Zhou Xiaochuan, former Governor of China’s central bank from 2002 to 2018, has expressed his skepticism about using yuan-based stablecoins. He believes that the volatility of cryptocurrencies poses significant risks, which could undermine the stability that stablecoins are meant to provide.
On Wednesday, the CF40 think tank shared his remarks made at a closed-door seminar in July. Zhou said that “Be wary of the risk of stablecoins being over-used for asset speculation. Deviation in direction may lead to fraud and instability in the financial system.”
Zhou Xiaochuan’s comments come at a time when China’s government is considering a plan for stablecoins, which are digital currencies tied to the yuan.
China’s top government group, the State Council, is also looking into a plan for stablecoins, linked to the yuan. The move might show China’s interest in keeping up with other countries like the U.S., Japan, and South Korea, where stablecoins tied to their currencies are being supported.
Further, Chinese government officials are still cautious about stablecoins, which are digital currencies meant to hold a steady value. Recently, they told financial companies, like brokers and banks, to stop advertising or promoting stablecoins. This review suggests China is keen to explore stablecoins but is wary of the risks involved.
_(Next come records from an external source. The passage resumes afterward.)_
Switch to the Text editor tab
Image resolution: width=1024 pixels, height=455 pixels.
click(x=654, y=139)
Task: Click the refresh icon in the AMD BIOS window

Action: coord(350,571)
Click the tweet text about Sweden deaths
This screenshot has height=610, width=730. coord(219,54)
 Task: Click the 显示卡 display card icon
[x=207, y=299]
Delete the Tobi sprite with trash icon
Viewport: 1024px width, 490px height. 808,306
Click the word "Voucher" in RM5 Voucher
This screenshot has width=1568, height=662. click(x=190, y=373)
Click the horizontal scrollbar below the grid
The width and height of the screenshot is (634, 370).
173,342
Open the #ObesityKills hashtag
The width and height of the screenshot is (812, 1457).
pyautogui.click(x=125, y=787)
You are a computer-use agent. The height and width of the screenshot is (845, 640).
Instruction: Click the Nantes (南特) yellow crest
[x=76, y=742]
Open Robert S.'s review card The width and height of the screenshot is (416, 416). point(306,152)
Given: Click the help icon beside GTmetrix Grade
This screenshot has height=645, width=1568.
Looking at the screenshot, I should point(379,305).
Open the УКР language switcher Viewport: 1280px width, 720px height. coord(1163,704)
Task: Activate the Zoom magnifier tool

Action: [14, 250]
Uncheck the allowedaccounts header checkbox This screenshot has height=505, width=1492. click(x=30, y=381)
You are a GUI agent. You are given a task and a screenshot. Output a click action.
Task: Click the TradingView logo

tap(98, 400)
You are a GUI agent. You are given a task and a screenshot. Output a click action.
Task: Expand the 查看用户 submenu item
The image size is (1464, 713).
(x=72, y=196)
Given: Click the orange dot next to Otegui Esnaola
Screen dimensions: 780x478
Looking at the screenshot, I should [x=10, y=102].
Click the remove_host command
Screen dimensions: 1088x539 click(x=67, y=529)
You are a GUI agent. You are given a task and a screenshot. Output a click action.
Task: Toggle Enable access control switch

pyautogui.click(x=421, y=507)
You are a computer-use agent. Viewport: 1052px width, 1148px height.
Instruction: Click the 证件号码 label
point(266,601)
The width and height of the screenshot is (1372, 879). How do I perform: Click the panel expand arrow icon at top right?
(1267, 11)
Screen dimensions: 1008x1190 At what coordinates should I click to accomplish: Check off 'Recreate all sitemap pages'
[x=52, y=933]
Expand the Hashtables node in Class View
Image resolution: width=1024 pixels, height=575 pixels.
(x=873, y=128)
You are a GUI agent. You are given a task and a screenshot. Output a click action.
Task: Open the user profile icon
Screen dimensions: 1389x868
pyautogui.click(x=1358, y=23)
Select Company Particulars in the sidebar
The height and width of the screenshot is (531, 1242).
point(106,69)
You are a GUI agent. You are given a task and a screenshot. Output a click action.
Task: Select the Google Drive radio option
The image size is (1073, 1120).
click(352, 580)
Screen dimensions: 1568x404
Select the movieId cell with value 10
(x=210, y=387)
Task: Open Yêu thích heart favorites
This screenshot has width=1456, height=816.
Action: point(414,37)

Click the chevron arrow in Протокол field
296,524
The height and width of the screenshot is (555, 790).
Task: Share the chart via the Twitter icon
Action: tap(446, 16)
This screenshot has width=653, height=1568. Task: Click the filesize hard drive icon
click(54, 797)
He believes the need for stablecoins is exaggerated. Zhou said China’s current mobile payment systems, which use QR codes and NFC, are already very efficient and connected to banks. These systems work well without needing the decentralized technology that stablecoins rely on, suggesting stablecoins may not add much value to China’s financial setup.
“After years of development, it has become very efficient and low-cost, leaving very limited room for any new entrant to reduce costs and make profits in this field,” Zhou said. He also credited central bank digital currencies for further enhancing China’s payment infrastructure.
He has also raised concerns about the stability of stablecoins, even when fully backed by reserves. He warned that using stablecoins for loans, mortgages, or purchases could make their total value grow much bigger than the actual money set aside to back them.
According to him, if lots of people try to withdraw their stablecoins at the same time, the demand could be way more than the available funds, leading to serious financial trouble. Zhou suggested that a bank run could result in liabilities several times the issuance reserve, noting that existing regulations, such as the U.S. Genius Act or Hong Kong’s rules, are insufficient to address such risks.